### [Study questions]
1. Using the passage on MI5's Fifth Column informants, answer these:
(a) Rather than prosecuting or unmasking the Fifth Column members at the end of the war, what did MI5 choose to do with them?
(b) What medal did Roberts present to Perigoe and Kohout, and in what month and year?
(c) Who found the medal among Kohout's things after he died?
2. Extend the account of MI5's Fifth Column operation past its last sentence.

At the end of the war, MI5 considered prosecuting or unmasking the Fifth Column members, but opted instead to keep them running as informants. While they certainly intended to help Germany, in fact they never were in contact with any genuine German agent, and thus their acts might not have counted legally as espionage. At a ceremony in January 1946, Roberts presented Perigoe and Kohout with Nazi medals – the Kriegsverdienstkreuz 2. Klasse – and thanked them for their work. The files do not reveal when the operation was run down, but it seems to have tailed off by 1947. The members of the Fifth Column went to their deaths unaware of the truth of the operation. After Kohout died in 1979, his son Ernest found the medal among his things.

### [Data section]

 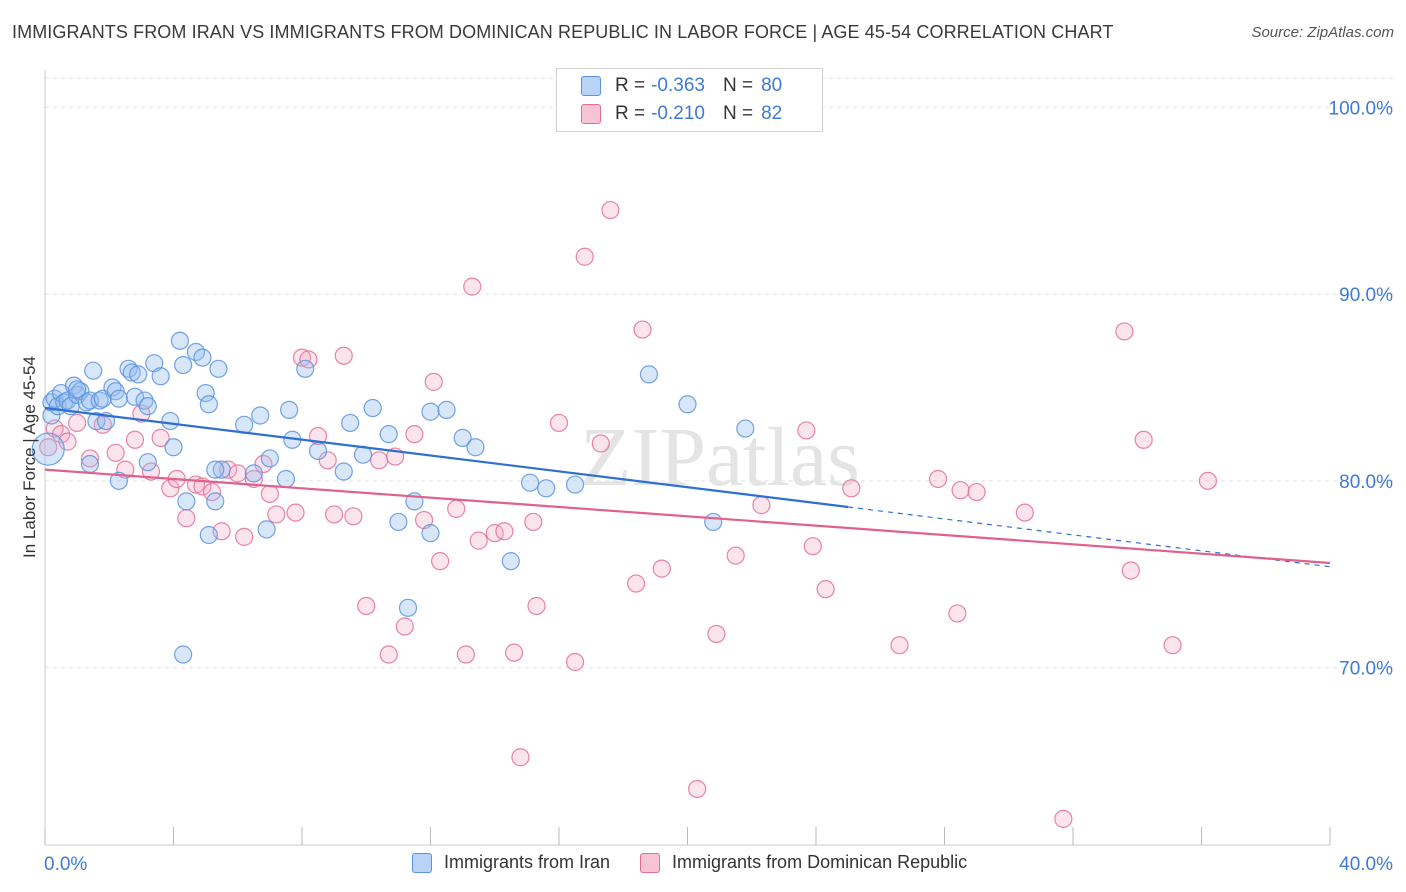 What do you see at coordinates (678, 86) in the screenshot?
I see `legend-r-value-iran: -0.363` at bounding box center [678, 86].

### [Answer section]
1.
(a) MI5 kept them running as informants.
(b) The Kriegsverdienstkreuz 2. Klasse, in January 1946.
(c) His son Ernest.

2.
==Revealing of operation==
The operation came to light in files released by MI5 to the National Archives in February 2014. At the time, although the agent "Jack King" was not identified, the Daily Telegraph newspaper named him as John Bingham. A subsequent set of files released by MI5 in October 2014 revealed that he was Eric Roberts, a previously unknown MI5 officer. The operation is the subject of the 2018 book Agent Jack by the journalist Robert Hutton.

==The operation in fiction==
In 2018, two novels were published that cited Roberts and the Fifth Column operation as part of their inspiration: Kate Atkinson's Transcription, and Anthony Quinn's Our Friends in Berlin.